(Study text begins)

I literally remember thinking “he’s kissing me goodbye,” when he kissed me. I acted like nothing was wrong though and left. So the next day I text him and nothing. Then I sent him another text the day after that and nothing. So about a week after that I sent another and nothing. I’m thinking “ok, don’t freak out he’s just busy.” I call and nothing and then I realize that he really isn’t saying anything at all back. I figured “I’ll just keep sending him messages that I feel like would be good for him.” I didn’t text him every day, but about a week apart from each other.

One day, I notice that he blocked me. I have become all too familiar with how to know you have been blocked from being with M. That’s when I start freaking out. But I lied and said that I got a new phone after messaging him on Instagram. He still didn’t respond from Instagram either and then that’s when it really sunk in that he just didn’t care about me at all anymore. “What did I do that was so wrong that he couldn’t even tell me that? Why did he not even respond to not one thing? I wasn’t sending him messages about us dating either I was sending friendly stuff, so why did he just ghost me:(“

I lost it when I realized he really was ignoring me and I didn’t know why. “I know that I overthought and caused some disconnect. But the last one we were together I didn’t know he really didn’t even want to speak to me at all. I couldn’t even get a thanks for this or that I upset him? Why does he hate me now?!! He just used me for some sex??!” All of these thoughts were racing once I realized this but I just messaged him “I didn’t realize you were ignoring me but thank you for everything.”

(Study text ends)
(Supplied data begins)

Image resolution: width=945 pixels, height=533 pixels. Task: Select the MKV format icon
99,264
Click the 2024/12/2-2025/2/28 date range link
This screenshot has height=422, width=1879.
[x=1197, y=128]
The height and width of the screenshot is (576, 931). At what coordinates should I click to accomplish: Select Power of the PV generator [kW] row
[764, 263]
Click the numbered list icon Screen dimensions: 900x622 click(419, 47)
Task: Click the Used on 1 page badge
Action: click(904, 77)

(Supplied data ends)
(Supplied data begins)

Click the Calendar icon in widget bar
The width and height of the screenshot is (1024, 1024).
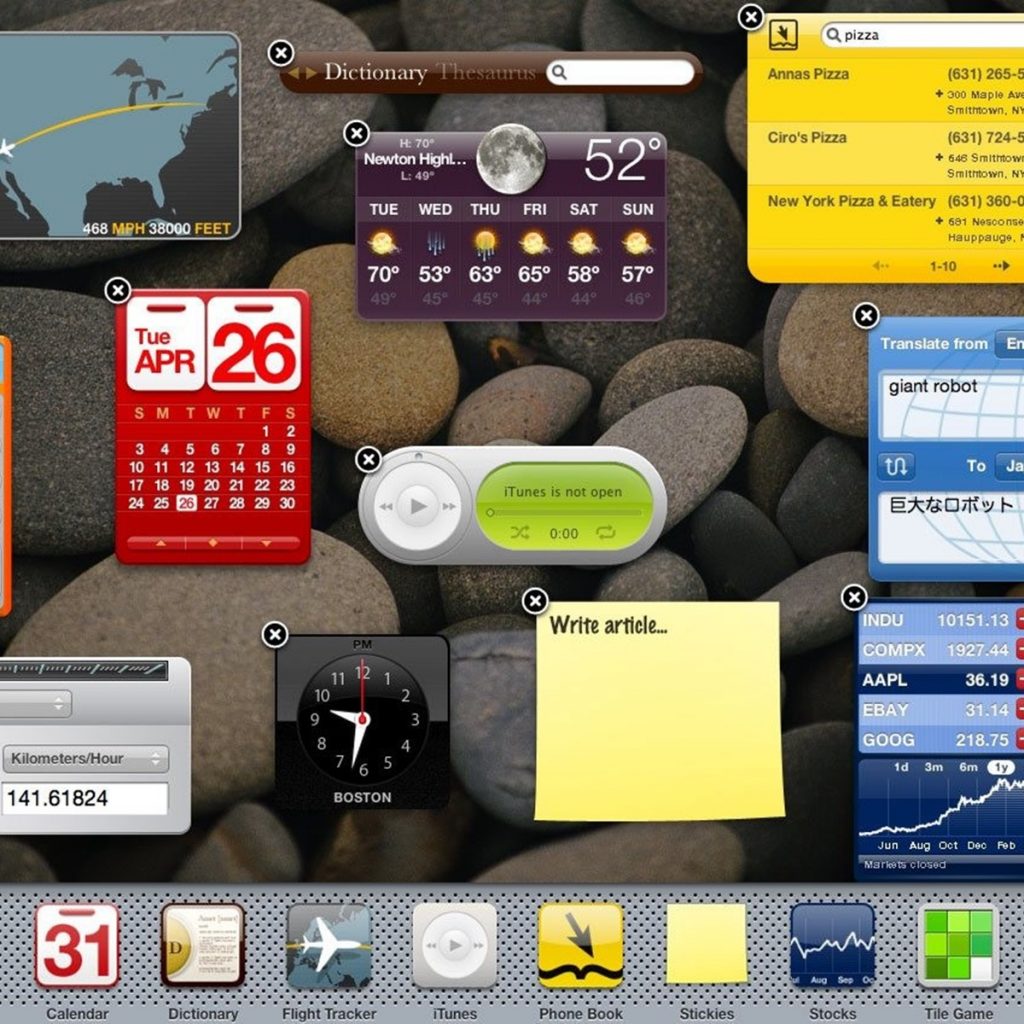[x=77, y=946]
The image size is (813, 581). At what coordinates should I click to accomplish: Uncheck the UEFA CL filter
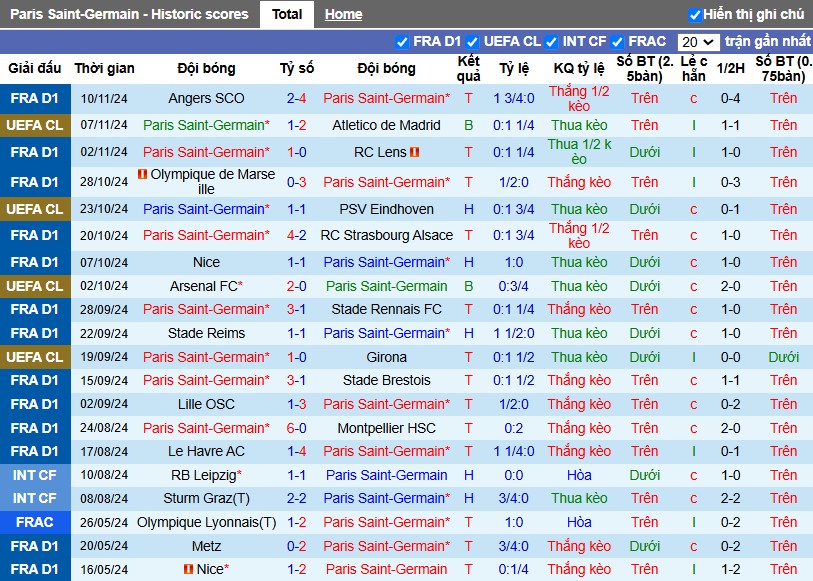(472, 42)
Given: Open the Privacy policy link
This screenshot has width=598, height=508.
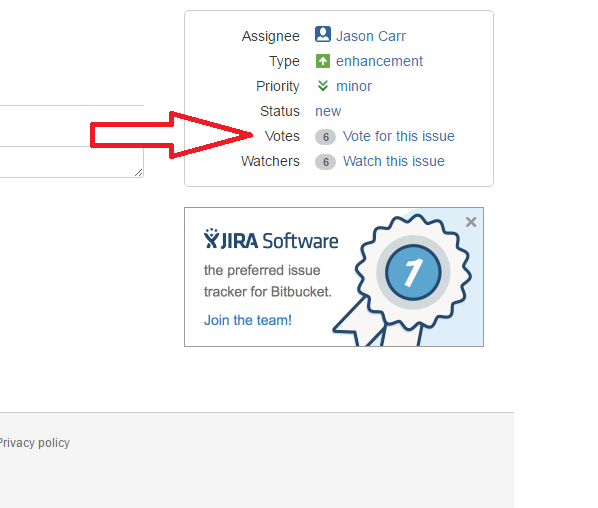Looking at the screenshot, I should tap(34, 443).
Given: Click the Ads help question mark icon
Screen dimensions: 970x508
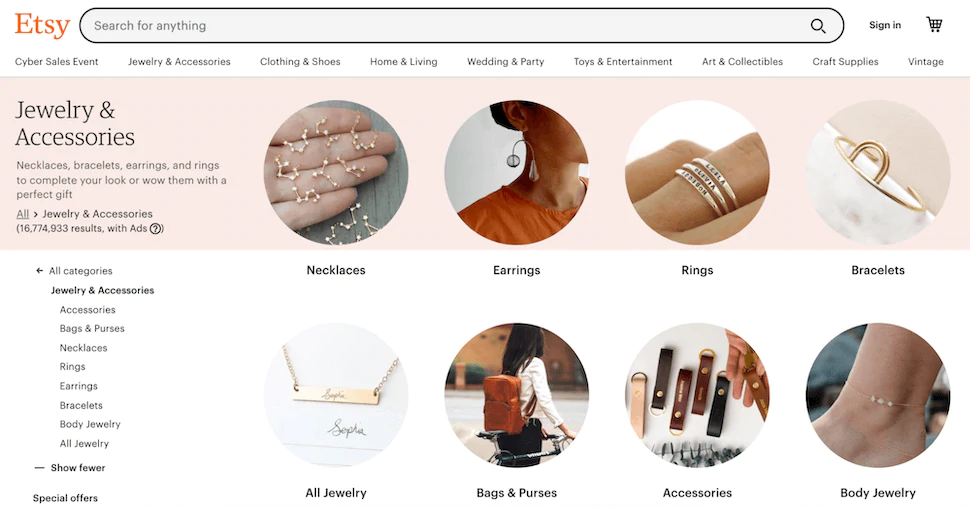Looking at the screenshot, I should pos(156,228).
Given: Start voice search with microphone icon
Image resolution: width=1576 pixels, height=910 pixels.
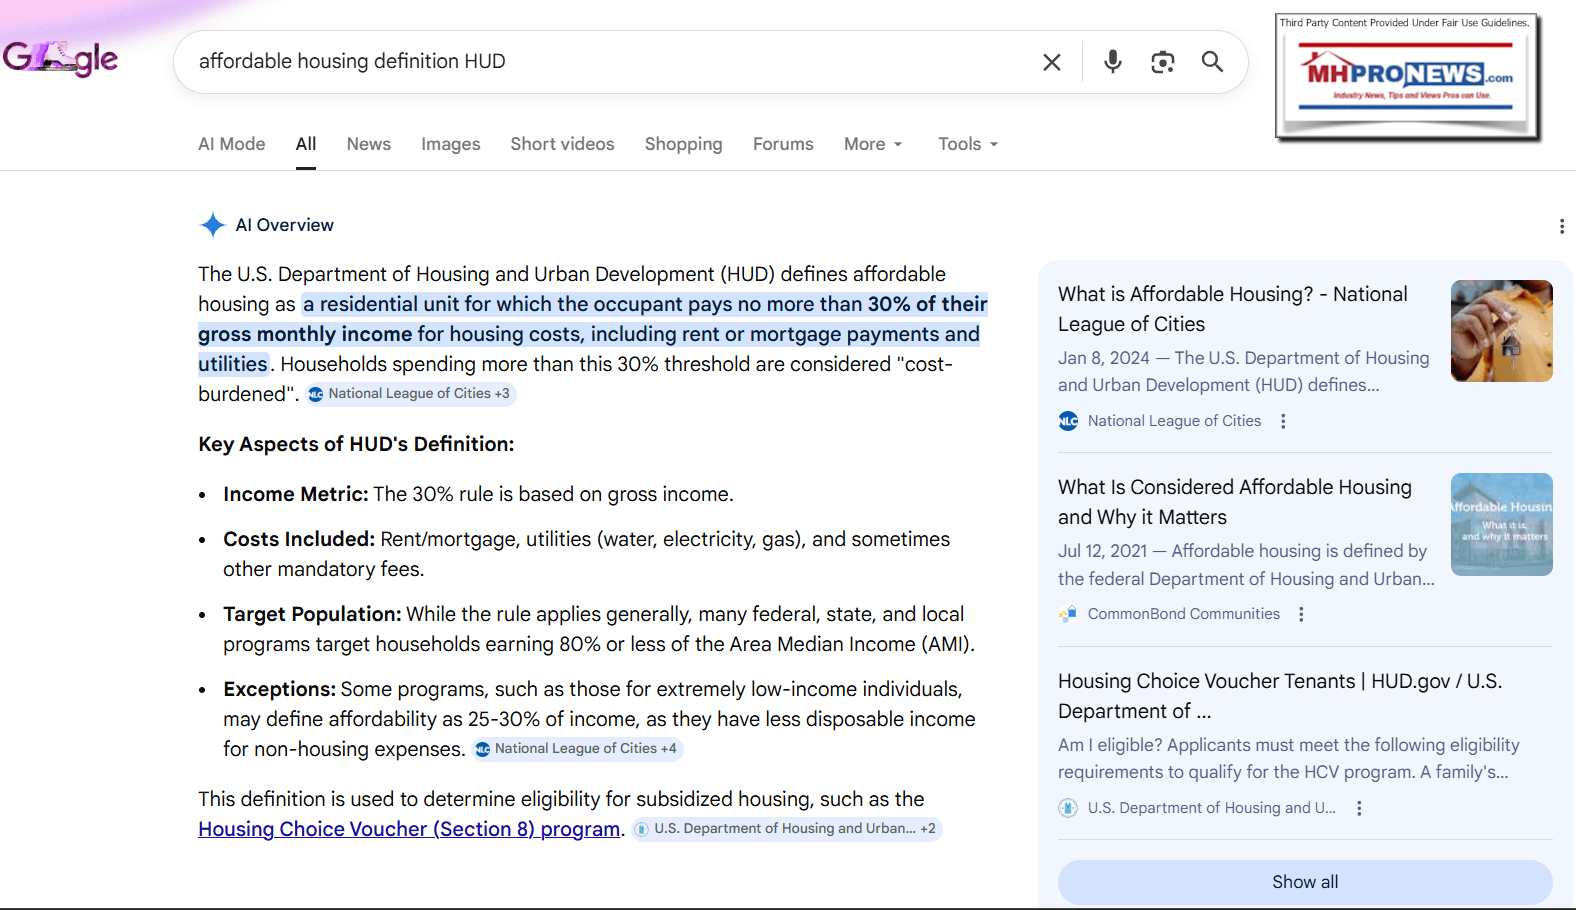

(Supplied data ends)

**What you should do:**
Copy out the part of the account of being ghosted that opens with the words containing "I literally remember" and closes with "from each other.", swapping "nothing" for "no reply".

**Result:**
I literally remember thinking “he’s kissing me goodbye,” when he kissed me. I acted like no reply was wrong though and left. So the next day I text him and no reply. Then I sent him another text the day after that and no reply. So about a week after that I sent another and no reply. I’m thinking “ok, don’t freak out he’s just busy.” I call and no reply and then I realize that he really isn’t saying anything at all back. I figured “I’ll just keep sending him messages that I feel like would be good for him.” I didn’t text him every day, but about a week apart from each other.